Treatment Options for Suprarenal Neuroblastoma
Treatment for suprarenal neuroblastoma is tailored to each child, considering the tumor’s stage, age, and biological markers. A multidisciplinary team develops a comprehensive plan, often combining multiple approaches.
Surgery aims to remove as much of the tumor as possible. For localized tumors, surgery alone may suffice. If the tumor is large or near vital structures, chemotherapy might be given first to shrink it (neoadjuvant chemotherapy), making surgical removal safer.
Chemotherapy uses anticancer drugs to destroy cancer cells throughout the body, administered in cycles. Common drugs include cyclophosphamide, cisplatin, doxorubicin, vincristine, and etoposide, often in combinations. It is a standard treatment for intermediate and high-risk neuroblastoma.
Radiation therapy uses high-energy rays to destroy cancer cells, shrinking tumors or eliminating remaining cells after surgery or chemotherapy. It is more common for high-risk neuroblastoma, sometimes after a stem cell transplant. Types include external beam radiation and radioisotope therapy, such as MIBG therapy, which delivers a radioactive substance systemically.
High-dose chemotherapy followed by stem cell transplantation is an intensive option for high-risk neuroblastoma. This approach kills cancer cells but also destroys healthy blood-forming cells in the bone marrow. Stem cells, collected from the child’s own blood before treatment, are then infused back to restore blood cell production. Some children may receive two transplants (tandem transplants). Immunotherapy, using the body’s immune system to fight cancer, is another treatment, with monoclonal antibodies like dinutuximab beta targeting specific proteins on neuroblastoma cells.
Outlook and Ongoing Care
The outlook for suprarenal neuroblastoma varies significantly, influenced by the child’s age at diagnosis, cancer stage, and tumor characteristics. Younger children, especially those under 18 months, often have a more favorable prognosis, even with metastatic Stage 4S disease. Tumor histology, or how cancer cells appear under a microscope, also plays a role; more normal-looking cells generally indicate a better outlook.

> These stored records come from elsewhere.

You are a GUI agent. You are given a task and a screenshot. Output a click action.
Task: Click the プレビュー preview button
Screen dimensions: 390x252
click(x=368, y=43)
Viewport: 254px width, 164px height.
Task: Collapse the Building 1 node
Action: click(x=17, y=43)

The MYCN oncogene’s amplification is associated with more aggressive disease and a less favorable prognosis, particularly in children over one year. The extent of cancer spread at diagnosis is another key factor, with localized tumors having a better outlook than widely metastasized ones. Survival rates for low- and intermediate-risk neuroblastoma can exceed 90%. Outcomes for high-risk neuroblastoma have improved with intensive multi-modal therapies, with some studies showing over 60% long-term survival.
After treatment, ongoing care and long-term follow-up are important. This includes regular monitoring for recurrence and late effects of treatments. Radiation therapy can affect healthy tissue growth, and chemotherapy can lead to long-term toxicities like effects on heart function, hearing, and kidney health. The multidisciplinary care team supports the child through survivorship, addressing emerging health issues.